For this special feature on BTRON, I would like to give an opening primer in this article. Since I will give an overall introduction to BTRON, I would like you to read the various following articles for more detailed matters. I will be happy if this article serves as an easy-to-understand primer for people who are coming into contact with BTRON for the first time, and for people who know BTRON from top to bottom , as a chance to grasp once again the essential form of BTRON.
 There are many such people among the readers of TRONWARE.
If one were asked to sum up in a word the features of BTRON , it would probably be "simple." Ted Nelson, the person who invented the term "hypertext," states in his work Literary Machines, "To begin with, various types of data management in daily life are complicated enough." In other words, existing systems for preserving such data as "birthday memos, appointments to meet people, things it's necessary to make a record of, various daily happenings, schedules for daily living, details of cash disbursements, records of your possessions and the method for finding them," are "very crude." And then he states, ". . . it would be nice if we could simply call these up on a computer screen at any time so that we wouldn't lose . . . " them.
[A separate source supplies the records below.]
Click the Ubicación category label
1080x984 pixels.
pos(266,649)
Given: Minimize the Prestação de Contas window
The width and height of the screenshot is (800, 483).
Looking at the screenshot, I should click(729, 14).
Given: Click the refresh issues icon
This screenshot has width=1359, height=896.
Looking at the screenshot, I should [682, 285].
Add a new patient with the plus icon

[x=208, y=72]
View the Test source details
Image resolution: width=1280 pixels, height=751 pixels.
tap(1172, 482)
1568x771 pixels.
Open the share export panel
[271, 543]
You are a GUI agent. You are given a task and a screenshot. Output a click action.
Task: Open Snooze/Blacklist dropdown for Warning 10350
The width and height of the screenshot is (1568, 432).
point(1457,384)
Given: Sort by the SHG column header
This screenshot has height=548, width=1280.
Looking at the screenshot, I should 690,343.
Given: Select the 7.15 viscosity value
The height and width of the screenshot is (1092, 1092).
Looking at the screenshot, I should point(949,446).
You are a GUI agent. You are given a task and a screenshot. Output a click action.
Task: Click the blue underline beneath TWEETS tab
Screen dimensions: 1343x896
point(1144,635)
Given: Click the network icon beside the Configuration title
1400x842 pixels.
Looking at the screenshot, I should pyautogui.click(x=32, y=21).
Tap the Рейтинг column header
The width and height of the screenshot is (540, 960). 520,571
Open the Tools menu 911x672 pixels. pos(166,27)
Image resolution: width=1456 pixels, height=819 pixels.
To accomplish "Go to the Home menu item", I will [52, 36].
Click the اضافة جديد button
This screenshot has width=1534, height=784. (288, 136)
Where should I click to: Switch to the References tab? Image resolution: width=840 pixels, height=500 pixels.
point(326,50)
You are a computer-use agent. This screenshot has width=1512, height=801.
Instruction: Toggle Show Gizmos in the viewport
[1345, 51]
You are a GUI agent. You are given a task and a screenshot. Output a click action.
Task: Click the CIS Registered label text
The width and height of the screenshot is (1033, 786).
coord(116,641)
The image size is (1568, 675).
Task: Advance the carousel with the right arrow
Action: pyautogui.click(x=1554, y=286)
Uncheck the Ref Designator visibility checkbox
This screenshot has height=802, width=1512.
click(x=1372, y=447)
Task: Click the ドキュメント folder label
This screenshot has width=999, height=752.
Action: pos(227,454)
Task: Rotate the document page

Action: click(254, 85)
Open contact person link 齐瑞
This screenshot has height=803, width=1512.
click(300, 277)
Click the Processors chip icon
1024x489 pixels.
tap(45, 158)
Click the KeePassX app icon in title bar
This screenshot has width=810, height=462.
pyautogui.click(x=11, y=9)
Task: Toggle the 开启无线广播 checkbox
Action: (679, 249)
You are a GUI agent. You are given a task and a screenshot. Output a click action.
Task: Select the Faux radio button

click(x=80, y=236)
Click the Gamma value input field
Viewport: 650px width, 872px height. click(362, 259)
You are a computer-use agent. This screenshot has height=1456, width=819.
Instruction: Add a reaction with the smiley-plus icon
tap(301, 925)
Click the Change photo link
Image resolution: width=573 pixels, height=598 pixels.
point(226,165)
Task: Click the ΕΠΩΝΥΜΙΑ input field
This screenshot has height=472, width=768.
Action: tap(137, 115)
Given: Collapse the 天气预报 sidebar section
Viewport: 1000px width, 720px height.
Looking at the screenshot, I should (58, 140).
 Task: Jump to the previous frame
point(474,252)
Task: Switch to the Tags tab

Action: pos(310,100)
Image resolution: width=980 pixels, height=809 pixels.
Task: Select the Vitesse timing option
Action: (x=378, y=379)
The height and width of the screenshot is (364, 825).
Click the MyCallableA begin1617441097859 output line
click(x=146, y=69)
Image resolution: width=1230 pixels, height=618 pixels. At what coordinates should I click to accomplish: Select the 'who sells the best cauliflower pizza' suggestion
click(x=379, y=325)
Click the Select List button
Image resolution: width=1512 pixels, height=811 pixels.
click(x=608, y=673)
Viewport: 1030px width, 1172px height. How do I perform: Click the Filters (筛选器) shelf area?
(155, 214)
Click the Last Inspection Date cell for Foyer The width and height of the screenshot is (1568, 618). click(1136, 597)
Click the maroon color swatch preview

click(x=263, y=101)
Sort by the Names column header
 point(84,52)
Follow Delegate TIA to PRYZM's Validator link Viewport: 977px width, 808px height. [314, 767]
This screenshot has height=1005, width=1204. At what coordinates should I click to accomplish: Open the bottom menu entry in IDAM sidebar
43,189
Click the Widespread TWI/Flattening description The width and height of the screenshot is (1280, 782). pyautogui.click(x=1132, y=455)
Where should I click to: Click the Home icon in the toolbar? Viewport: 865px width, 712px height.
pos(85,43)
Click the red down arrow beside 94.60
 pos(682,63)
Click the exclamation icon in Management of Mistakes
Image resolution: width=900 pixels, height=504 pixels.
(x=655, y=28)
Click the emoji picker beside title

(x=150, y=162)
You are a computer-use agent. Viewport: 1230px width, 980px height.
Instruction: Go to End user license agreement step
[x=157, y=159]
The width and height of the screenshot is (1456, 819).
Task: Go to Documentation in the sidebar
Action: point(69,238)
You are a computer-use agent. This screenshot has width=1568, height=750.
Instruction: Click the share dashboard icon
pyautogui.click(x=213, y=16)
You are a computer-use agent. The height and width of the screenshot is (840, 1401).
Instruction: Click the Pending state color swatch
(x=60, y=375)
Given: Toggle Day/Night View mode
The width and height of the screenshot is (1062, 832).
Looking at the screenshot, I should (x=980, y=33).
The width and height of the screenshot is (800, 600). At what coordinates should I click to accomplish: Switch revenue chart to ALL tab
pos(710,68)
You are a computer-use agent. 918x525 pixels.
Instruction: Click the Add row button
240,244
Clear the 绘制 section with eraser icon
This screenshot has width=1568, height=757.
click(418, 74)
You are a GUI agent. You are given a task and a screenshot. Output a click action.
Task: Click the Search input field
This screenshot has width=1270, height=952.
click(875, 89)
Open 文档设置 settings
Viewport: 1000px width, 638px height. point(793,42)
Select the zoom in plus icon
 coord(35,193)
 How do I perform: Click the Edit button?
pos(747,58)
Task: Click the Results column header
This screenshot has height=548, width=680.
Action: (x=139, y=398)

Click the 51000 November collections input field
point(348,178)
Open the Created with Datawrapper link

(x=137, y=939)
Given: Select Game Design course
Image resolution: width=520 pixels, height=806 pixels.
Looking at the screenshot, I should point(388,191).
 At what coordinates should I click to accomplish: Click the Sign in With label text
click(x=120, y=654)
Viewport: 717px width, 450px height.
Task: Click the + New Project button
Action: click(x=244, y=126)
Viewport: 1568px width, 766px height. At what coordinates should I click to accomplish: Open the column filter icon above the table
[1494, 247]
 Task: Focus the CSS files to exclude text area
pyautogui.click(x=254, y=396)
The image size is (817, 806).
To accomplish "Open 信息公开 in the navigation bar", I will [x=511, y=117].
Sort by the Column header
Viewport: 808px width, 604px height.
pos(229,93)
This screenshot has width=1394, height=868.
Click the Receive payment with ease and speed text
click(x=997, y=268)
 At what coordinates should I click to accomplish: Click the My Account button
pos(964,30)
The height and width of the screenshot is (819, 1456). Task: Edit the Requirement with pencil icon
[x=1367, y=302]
 BTRON is an abbreviation of Business TRON. Among the different computer series in the TRON system, it indicates a computer that is responsible for being the contact point between humans and computers, specifically computer systems in the personal computer and workstation class.
In the final analysis, isn't making it possible to collect these various things and process them simply on a computer the original purpose of the personal computer? However, as Nelson states, due to the complexity of this type of daily life, conventional personal computers only round them up better. That is also to say, the methods for using applications are different for each one, data created with one application cannot be read by another application and hence requires a separate data conversion application, and the methods for using these applications are difficult to understand. Moreover, when you buy some device, bring it home, and connect it to your personal computer, you can end up in a situation in which a device that has been connected up to now no longer works this time around. Thus due to the computerization of daily life based on the introduction of personal computers, daily life has become more and more complicated.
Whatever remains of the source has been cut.